Searching the material below, find each line that includes the word "screenshot", and copy it.
══ SUPPLIED INFORMATION ══
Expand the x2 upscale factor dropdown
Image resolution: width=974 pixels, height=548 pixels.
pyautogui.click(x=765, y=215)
═══
══ SUPPLIED INFORMATION ══
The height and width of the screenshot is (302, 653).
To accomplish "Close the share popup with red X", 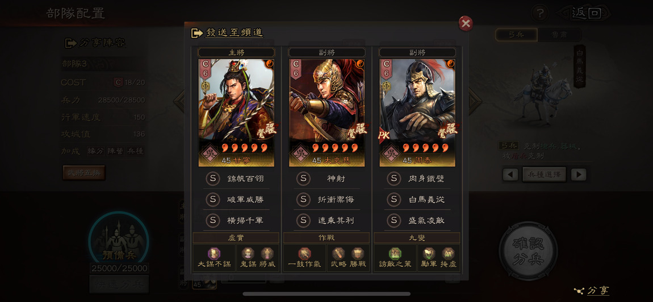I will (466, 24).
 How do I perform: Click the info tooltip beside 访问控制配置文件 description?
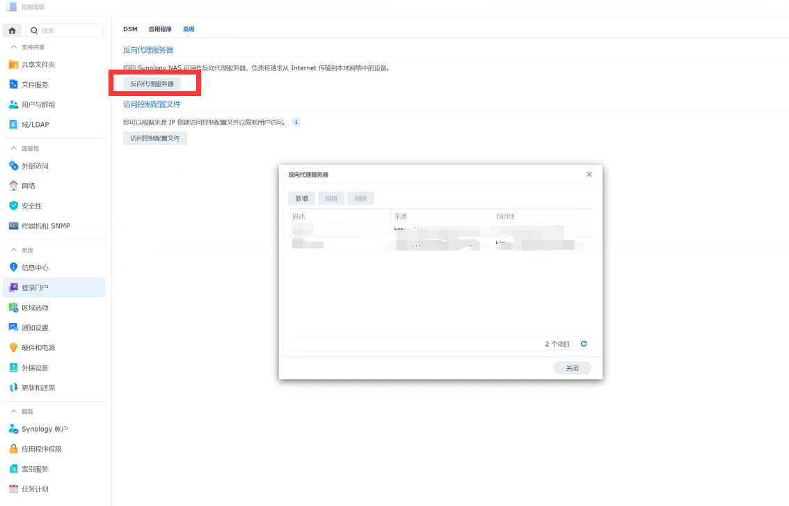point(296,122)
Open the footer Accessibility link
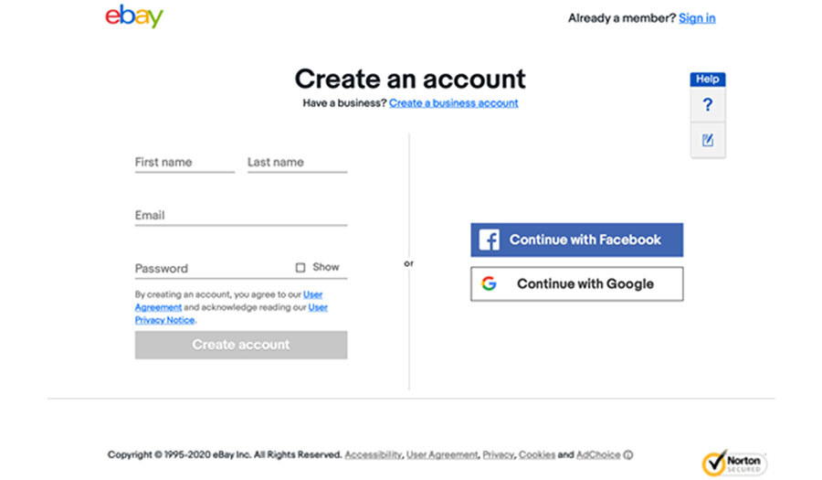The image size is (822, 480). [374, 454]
═══
══ SUPPLIED INFORMATION ══
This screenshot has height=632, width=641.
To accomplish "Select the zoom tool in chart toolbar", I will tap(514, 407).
═══
- **ANSWER TO THE EXERCISE**
The height and width of the screenshot is (302, 653).
This screenshot has height=632, width=641.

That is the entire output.